> **EXERCISE DESCRIPTION**
Please edit all the items below, replacing "heading" with "title" and keeping everything else the same. Leave the pictures out of your answer.

> **RECORDS FOR THIS TASK**
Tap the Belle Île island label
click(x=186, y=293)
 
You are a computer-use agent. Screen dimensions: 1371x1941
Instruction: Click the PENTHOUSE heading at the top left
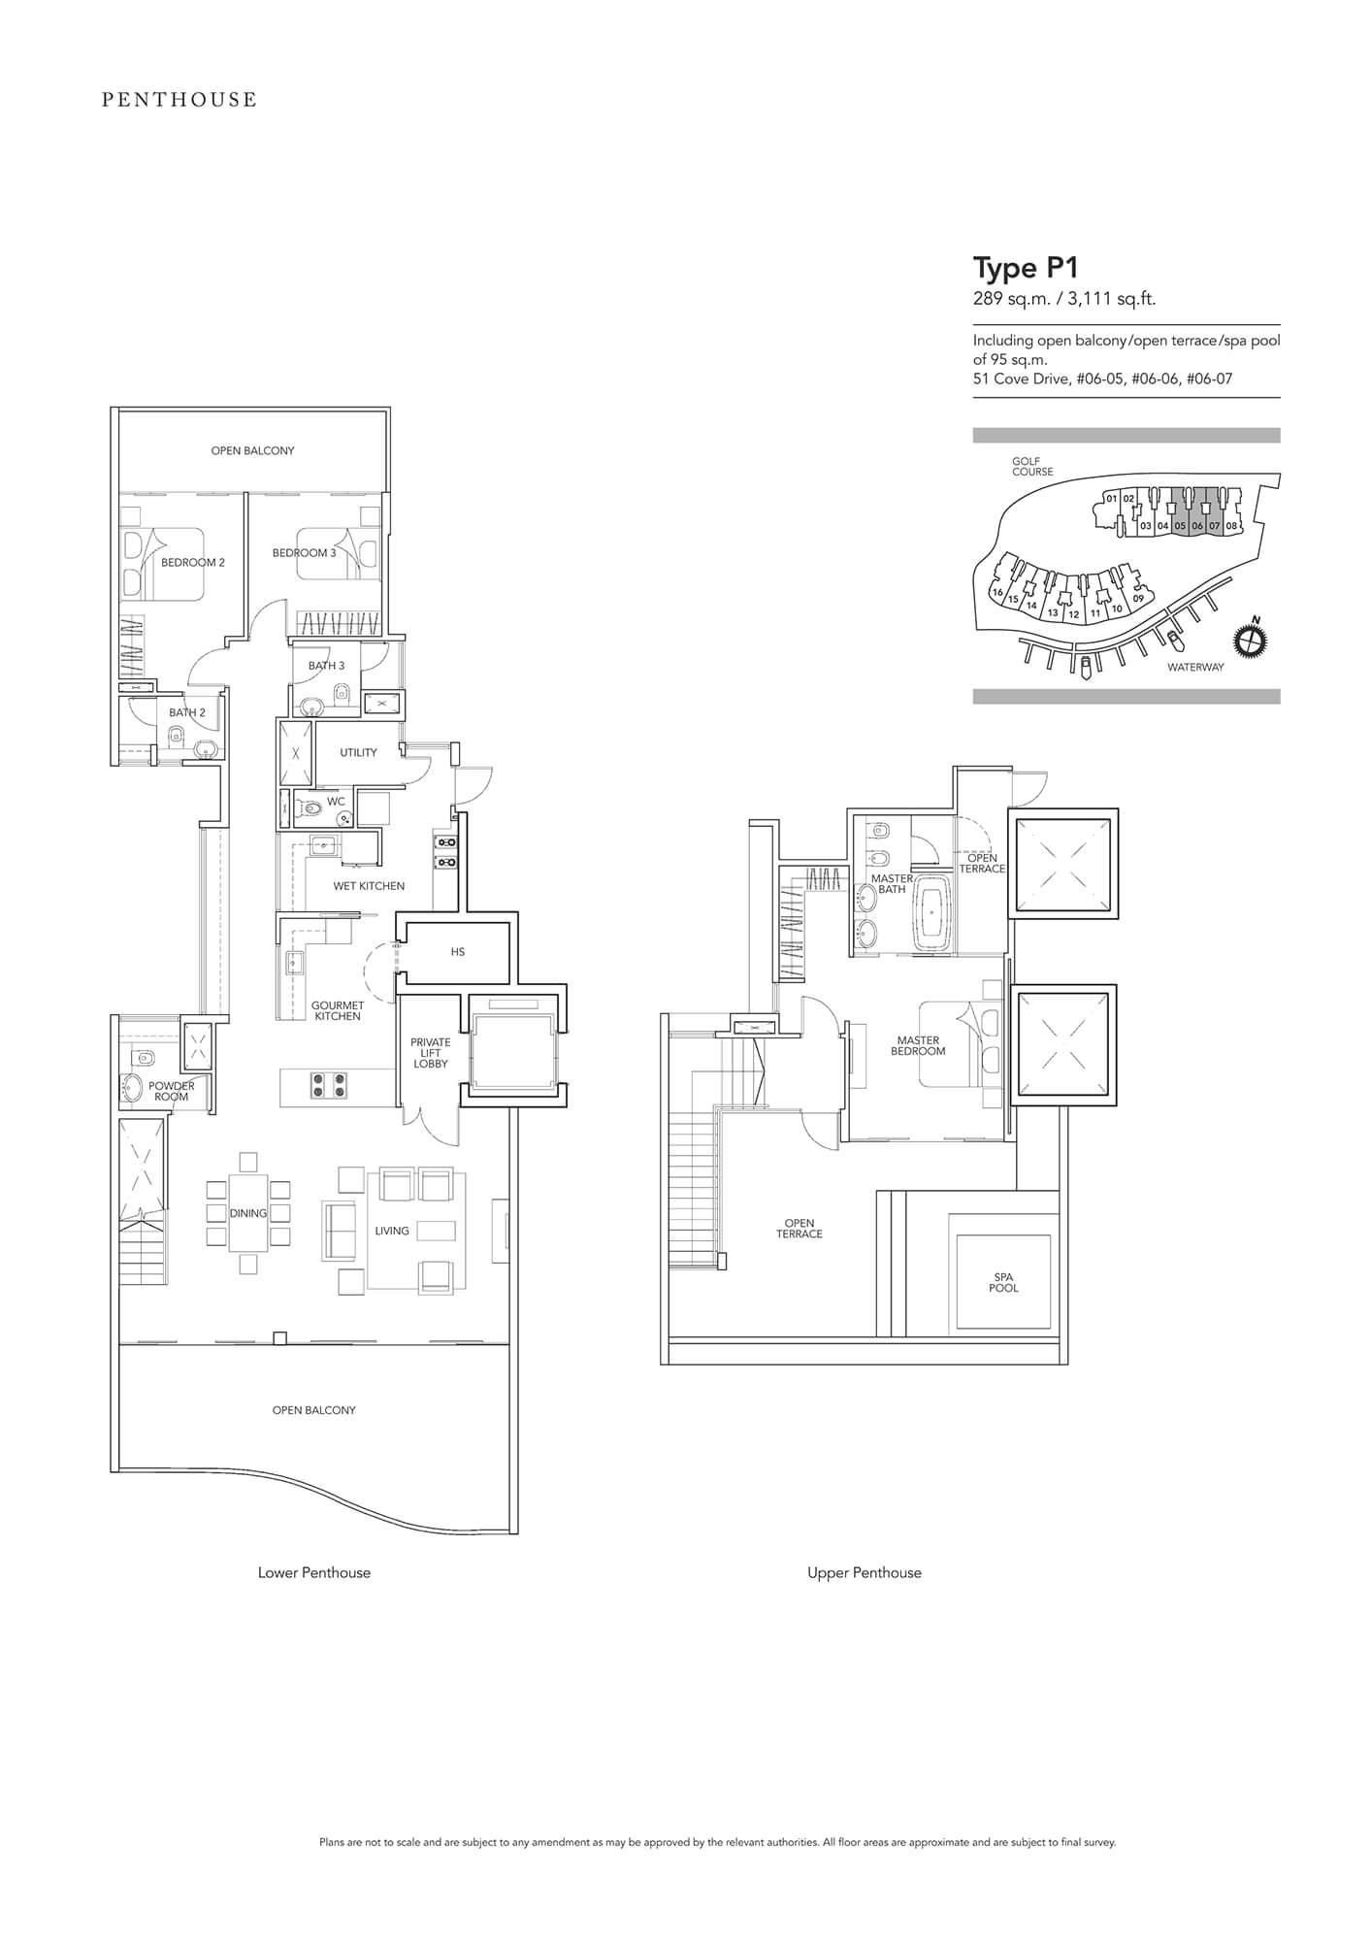[x=180, y=99]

> **THE SOLUTION**
Tap the Belle Île island label
click(x=186, y=293)
 
You are a computer-use agent. Screen dimensions: 1371x1941
Instruction: Click the PENTHOUSE title at the top left
[x=180, y=99]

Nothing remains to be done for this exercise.